JP Vossen on 2 Jul 2009 12:39:26 -0700


[Date Prev] [Date Next] [Thread Prev] [Thread Next] [Date Index] [Thread Index]

Re: [PLUG] add symlink to directory with find -name -exec {} \;


> Date: Wed, 1 Jul 2009 16:39:37 -0400
> From: Michael Lazin <microlaser@gmail.com>

Technical discussion at top, actual solution at bottom.


> Hi, occasionally I find a vulnerable script that I disable with something
> like find -name script_name -exec chmod 200 {} \;

In general you want to avoid using '-exec {} \;' because it's terribly 
inefficient since it guarantees that you spawn a sub-shell for every 
single file you find.  *Often* a better way is this (assume GNU tools):
	find -name script_name -print0 | xargs -0 chmod 200

The canonical case for this form is chown or chmod.  Instead of spawning 
a sub-shell once for each file or directory, running chown, then doing 
the next, xargs will only spawn as many shells needs to "fit" the 
arguments into the environment.  On modern Linux, that's almost always 
just 1 shell.  That's a *lot* faster when you have a lot of files.

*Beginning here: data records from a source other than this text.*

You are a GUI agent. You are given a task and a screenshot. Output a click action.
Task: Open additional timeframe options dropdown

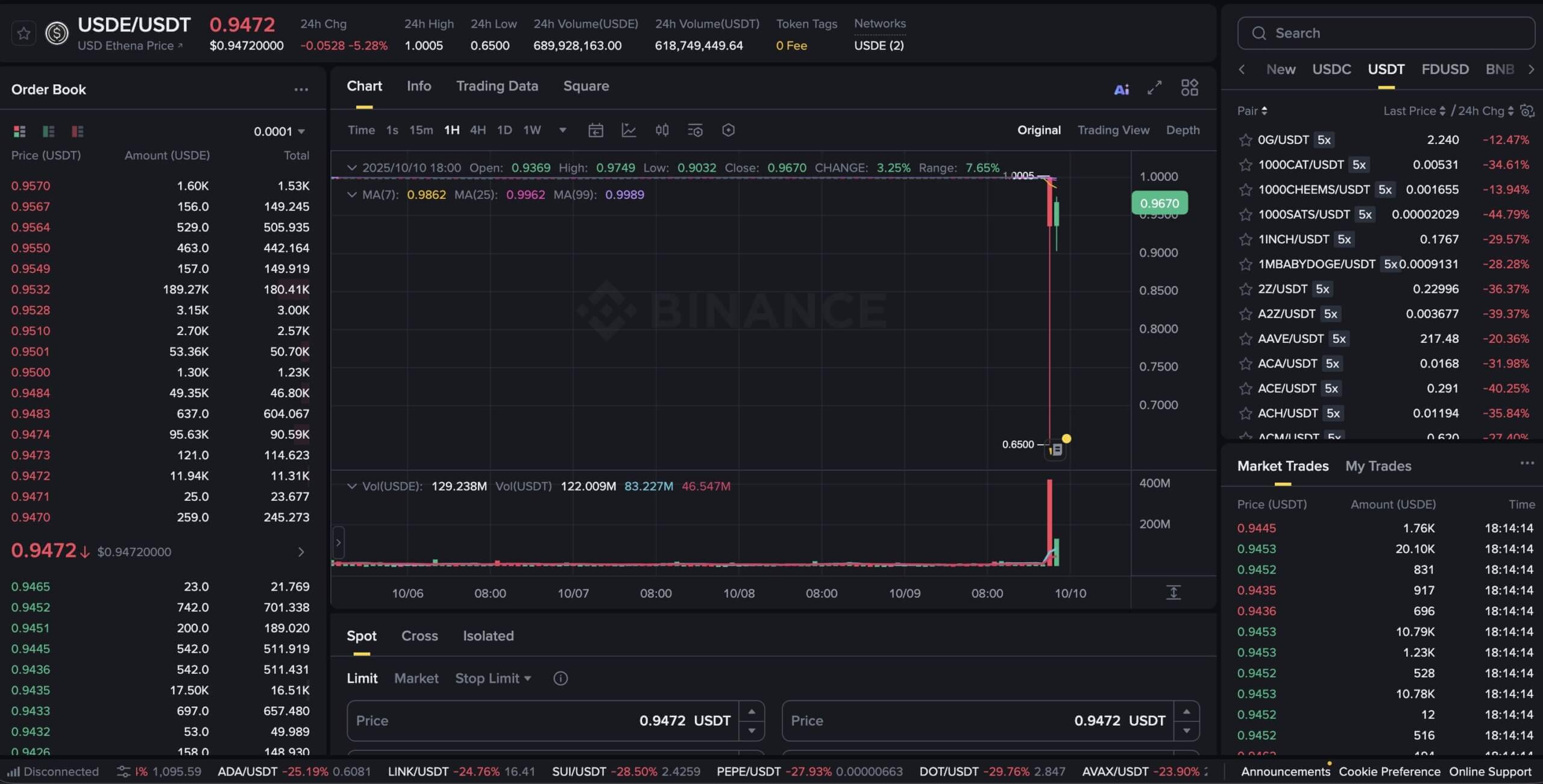[562, 130]
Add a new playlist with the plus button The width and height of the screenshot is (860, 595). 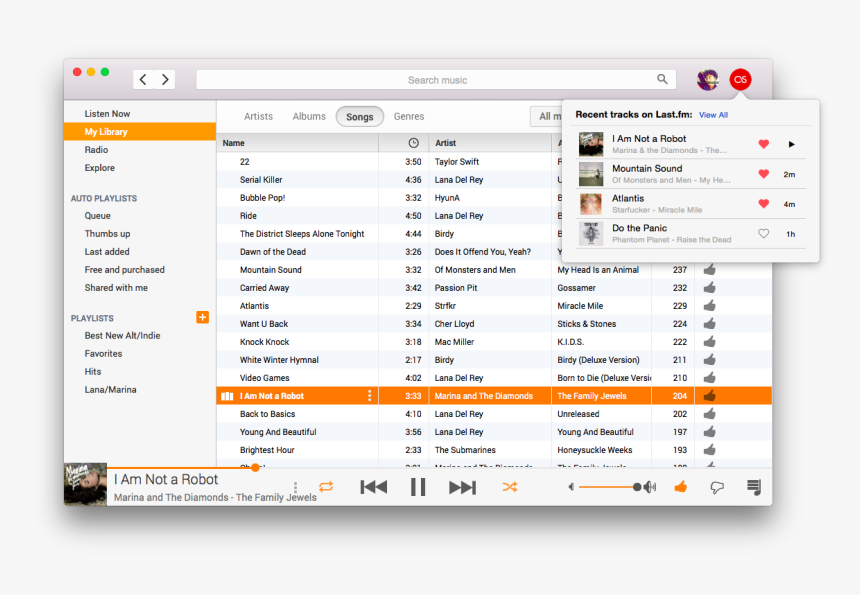[x=202, y=317]
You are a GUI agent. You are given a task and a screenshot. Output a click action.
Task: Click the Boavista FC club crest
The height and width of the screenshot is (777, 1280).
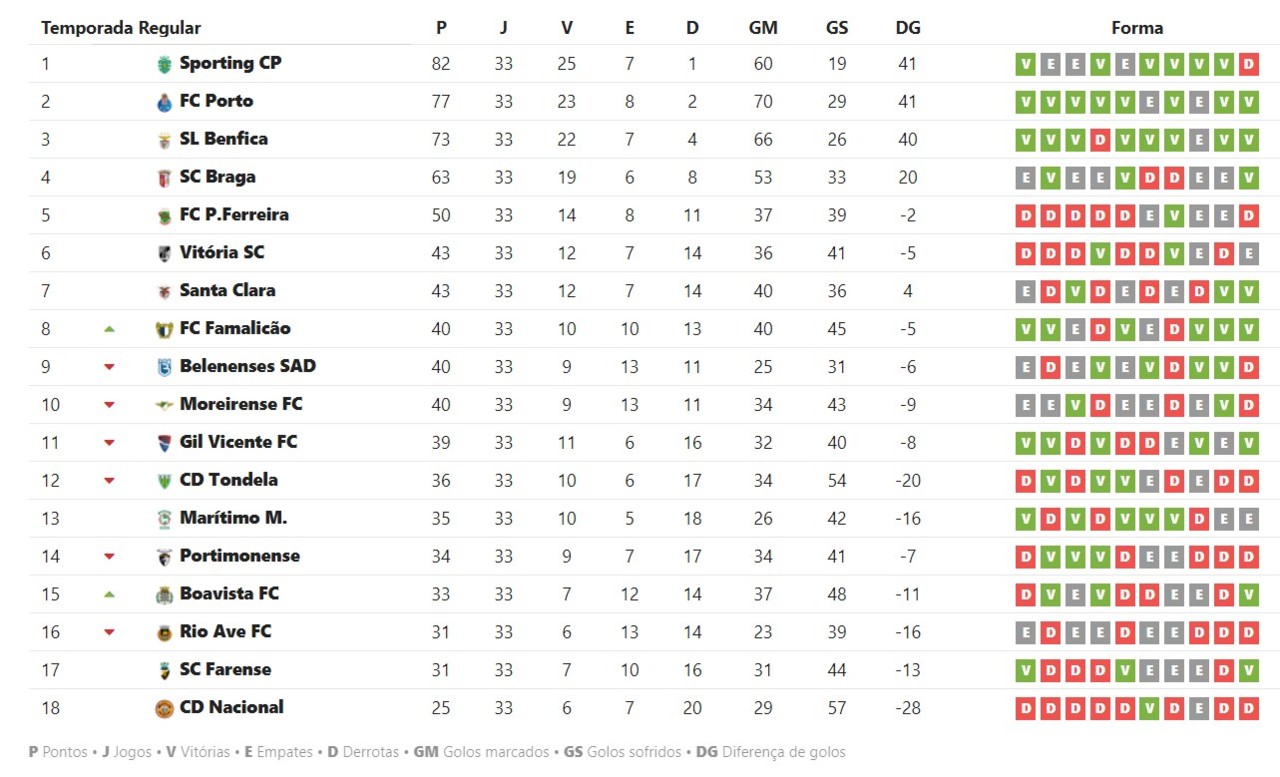point(164,595)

'find -print0' and 'xargs -0' use NULLs instead of white space as field 
separators.  See the man pages.

However...  In your particular case it probably doesn't really matter 
since you will probably only have a few hits.  But the first time you 
return hundreds of files, some with spaces in the name, you will really 
appreciate my way.

And, my way doesn't always work.  xargs works great when the results 
from find can be strung out as arguments to your command.  That would be 
a disaster with something like the mv or cp commands though.  When in 
doubt, add an echo and test:
	find -name script_name -print0 | xargs -0 echo chmod 200


> I was thinking it would be more friendly to the user to add a symlink to the
> affected directory to a php.ini with allow_url_fopen and register_globals
> off.  Can anyone think of a simple way to add a symlink to a directory a
> vulnerable file is in with find?

This is a case where xargs is not a good idea, and you have to use 
-exec, since you really do want to do things one at a time.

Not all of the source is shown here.